Personal information
- Nationality: British (English)
- Born: 27 July 1918
- Died: 19 December 2010 (aged 92) Ashford, Surrey, England
- Height: 198 cm (6 ft 6 in)

Sport
- Sport: Swimming
- Event: Breaststroke
- Club: Otter Swimming Club, London

Medal record
Representing Great Britain
European Championships
| Gold medal – first place | 1947 Monte Carlo | 200 m breaststroke |
Representing England
British Empire Games
| Gold medal – first place | 1950 Auckland | 3×110 yd medley |
| Silver medal – second place | 1950 Auckland | 220 yd breaststroke |

= Roy Romain =

British swimmer

Royston Isaac Romain (27 July 1918 - 19 December 2010) was a British swimmer who competed in the Olympic Games in 1948 in London.

== Biography ==
Romain was educated at Forest School, Walthamstow.
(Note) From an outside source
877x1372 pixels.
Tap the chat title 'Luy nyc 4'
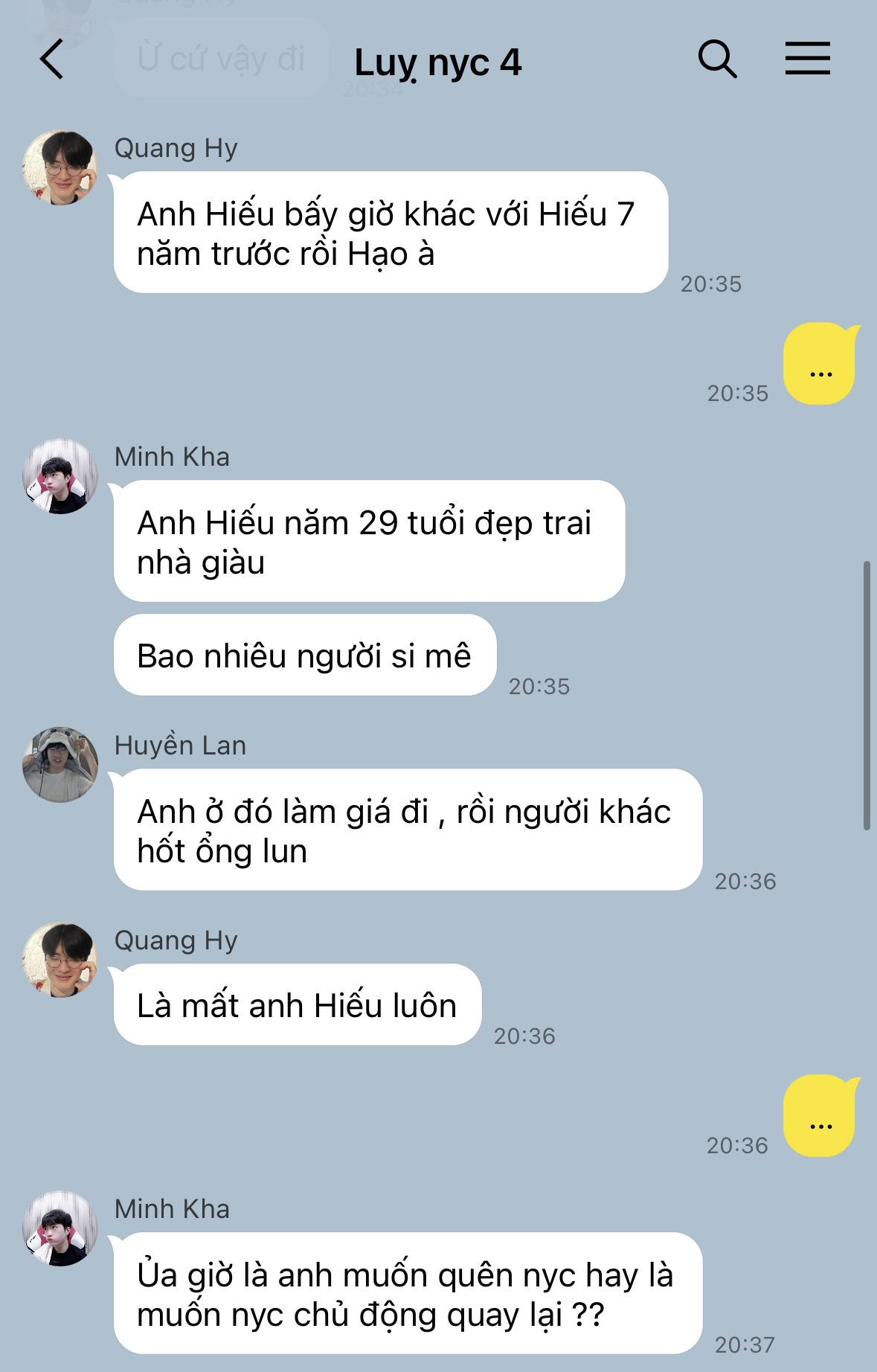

He began swimming at the age of nine or ten and was a member of the Otter Swimming Club in London.

He competed in the 1948 Summer Olympics in men's 200 metres breaststroke, but did not win a medal, despite having gone into the competition with the year's fastest time.

At the ASA National British Championships he won the 220 yards breaststroke title in 1947, 1948 and 1949. He also represented England at the 1950 British Empire Games in Auckland, New Zealand, and won a gold medal in the 330 yard medley relay and a silver medal in the 220 yard breaststroke.

He continued into his 90s, winning the world Masters Swimming competitions in his 70s and 80s.